(Dataset entries)
+++
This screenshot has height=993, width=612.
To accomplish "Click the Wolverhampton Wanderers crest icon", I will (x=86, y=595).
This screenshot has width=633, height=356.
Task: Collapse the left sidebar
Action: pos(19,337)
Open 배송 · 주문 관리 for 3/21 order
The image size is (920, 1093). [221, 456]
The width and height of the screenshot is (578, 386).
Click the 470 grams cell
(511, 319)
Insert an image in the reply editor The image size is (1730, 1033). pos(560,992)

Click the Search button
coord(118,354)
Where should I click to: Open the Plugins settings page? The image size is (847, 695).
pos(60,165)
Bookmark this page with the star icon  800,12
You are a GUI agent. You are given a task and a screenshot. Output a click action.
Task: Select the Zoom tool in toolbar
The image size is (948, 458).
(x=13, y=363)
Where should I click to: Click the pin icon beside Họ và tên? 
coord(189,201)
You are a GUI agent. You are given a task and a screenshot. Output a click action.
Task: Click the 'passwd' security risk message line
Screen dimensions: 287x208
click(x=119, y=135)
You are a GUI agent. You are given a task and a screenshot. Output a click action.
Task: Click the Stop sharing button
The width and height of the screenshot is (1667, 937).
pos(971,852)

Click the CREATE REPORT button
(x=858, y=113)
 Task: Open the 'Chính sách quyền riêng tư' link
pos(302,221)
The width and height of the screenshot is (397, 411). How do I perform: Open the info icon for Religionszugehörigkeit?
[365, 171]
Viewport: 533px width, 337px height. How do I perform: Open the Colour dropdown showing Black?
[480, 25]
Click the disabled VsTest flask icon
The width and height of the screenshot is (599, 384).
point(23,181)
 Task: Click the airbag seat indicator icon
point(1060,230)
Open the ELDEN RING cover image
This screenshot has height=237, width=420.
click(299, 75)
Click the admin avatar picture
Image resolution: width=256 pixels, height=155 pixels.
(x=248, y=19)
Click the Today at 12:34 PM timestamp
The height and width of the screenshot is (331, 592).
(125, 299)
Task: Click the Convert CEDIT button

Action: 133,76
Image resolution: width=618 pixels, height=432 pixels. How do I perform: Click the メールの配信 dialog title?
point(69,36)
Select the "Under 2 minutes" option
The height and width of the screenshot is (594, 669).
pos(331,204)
+++
What you are asked to do:
Your answer must be the records above, repeated exactly.

The answer:
This screenshot has height=993, width=612.
To accomplish "Click the Wolverhampton Wanderers crest icon", I will (x=86, y=595).
This screenshot has width=633, height=356.
Task: Collapse the left sidebar
Action: pos(19,337)
Open 배송 · 주문 관리 for 3/21 order
The image size is (920, 1093). [221, 456]
The width and height of the screenshot is (578, 386).
Click the 470 grams cell
(511, 319)
Insert an image in the reply editor The image size is (1730, 1033). pos(560,992)

Click the Search button
coord(118,354)
Where should I click to: Open the Plugins settings page? The image size is (847, 695).
pos(60,165)
Bookmark this page with the star icon  800,12
You are a GUI agent. You are given a task and a screenshot. Output a click action.
Task: Select the Zoom tool in toolbar
The image size is (948, 458).
(x=13, y=363)
Where should I click to: Click the pin icon beside Họ và tên? 
coord(189,201)
You are a GUI agent. You are given a task and a screenshot. Output a click action.
Task: Click the 'passwd' security risk message line
Screen dimensions: 287x208
click(x=119, y=135)
You are a GUI agent. You are given a task and a screenshot. Output a click action.
Task: Click the Stop sharing button
The width and height of the screenshot is (1667, 937).
pos(971,852)

Click the CREATE REPORT button
(x=858, y=113)
 Task: Open the 'Chính sách quyền riêng tư' link
pos(302,221)
The width and height of the screenshot is (397, 411). How do I perform: Open the info icon for Religionszugehörigkeit?
[365, 171]
Viewport: 533px width, 337px height. How do I perform: Open the Colour dropdown showing Black?
[480, 25]
Click the disabled VsTest flask icon
The width and height of the screenshot is (599, 384).
point(23,181)
 Task: Click the airbag seat indicator icon
point(1060,230)
Open the ELDEN RING cover image
This screenshot has height=237, width=420.
click(299, 75)
Click the admin avatar picture
Image resolution: width=256 pixels, height=155 pixels.
(x=248, y=19)
Click the Today at 12:34 PM timestamp
The height and width of the screenshot is (331, 592).
(125, 299)
Task: Click the Convert CEDIT button

Action: 133,76
Image resolution: width=618 pixels, height=432 pixels. How do I perform: Click the メールの配信 dialog title?
point(69,36)
Select the "Under 2 minutes" option
The height and width of the screenshot is (594, 669).
pos(331,204)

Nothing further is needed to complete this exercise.